ElasticSearch - JavaApi searching by each characte

2019-08-29 07:51发布

问题:

Am fetching documents from elastic search using java api, i have the following code in my elastic search documents and am trying to search it with the following pattern.

code : MS-VMA1615-0D

Input : MS-VMA1615-0D   -- Am getting the results (MS-VMA1615-0D).
Input : VMA1615         -- Am getting the results (MS-VMA1615-0D) .
Input : VMA             -- Am getting the results (MS-VMA1615-0D) .

But, if i give input like below, am not getting results.
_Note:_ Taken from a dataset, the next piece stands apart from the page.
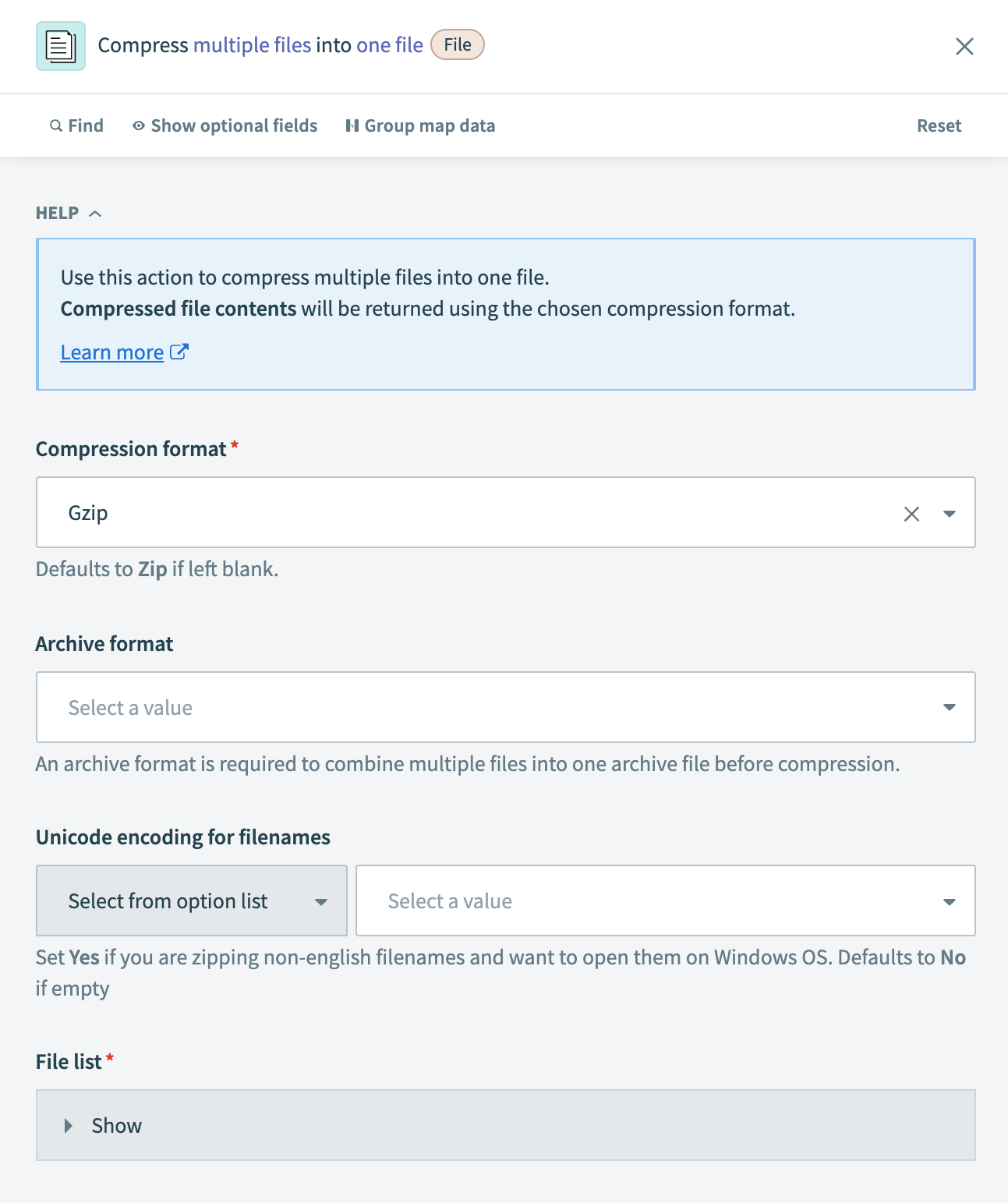Click the Show optional fields eye icon
1008x1203 pixels.
tap(138, 126)
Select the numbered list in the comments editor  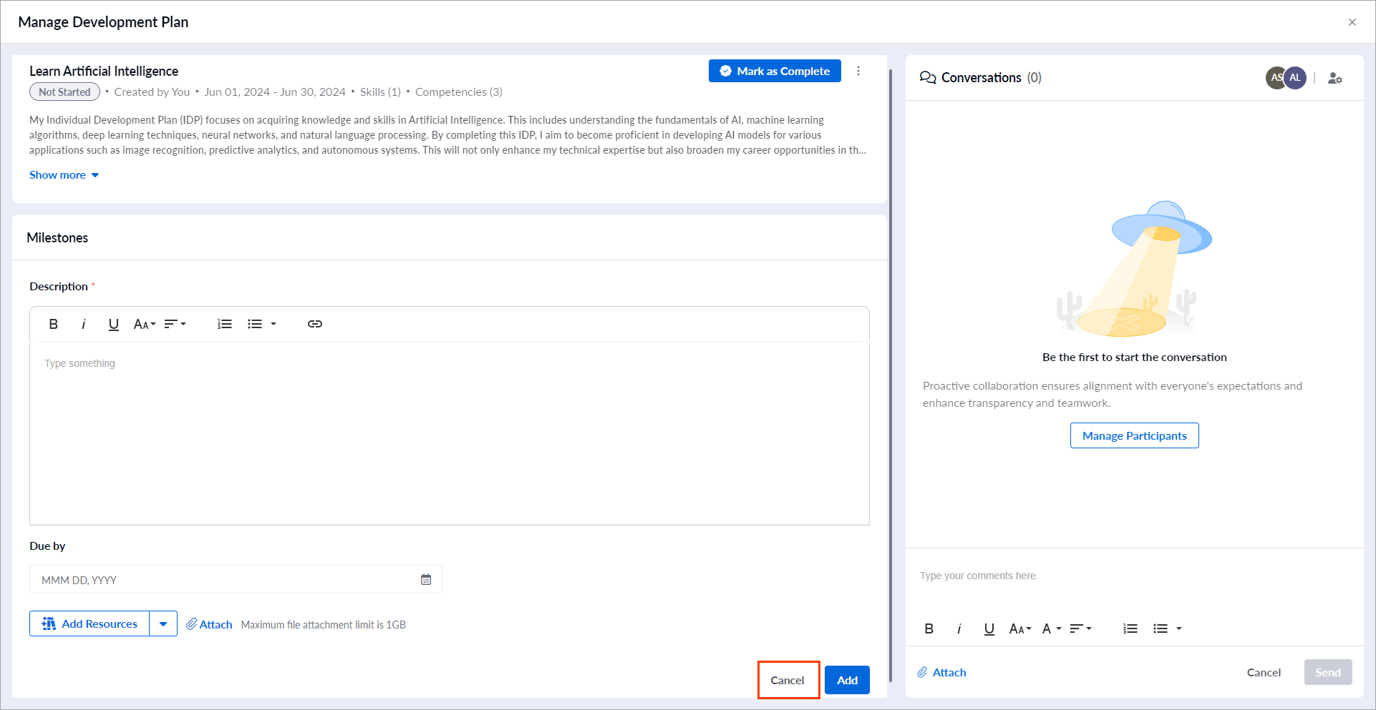point(1130,628)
Input : V       -- Am not getting the results.
INPUT : MS      -- Am not getting the results.
INPUT : -V      -- Am not getting the results.
INPUT : 615     -- Am not getting the results.

Am expecting to return the code MS-VMA1615-0D. In simple, am trying to search character by character instead of term (word).

It should not return the code MS-VMA1615-0D for the following cases, Because its not matching with my code.

Input : VK      -- should not return the results.
INPUT : MS3     -- should not return the results.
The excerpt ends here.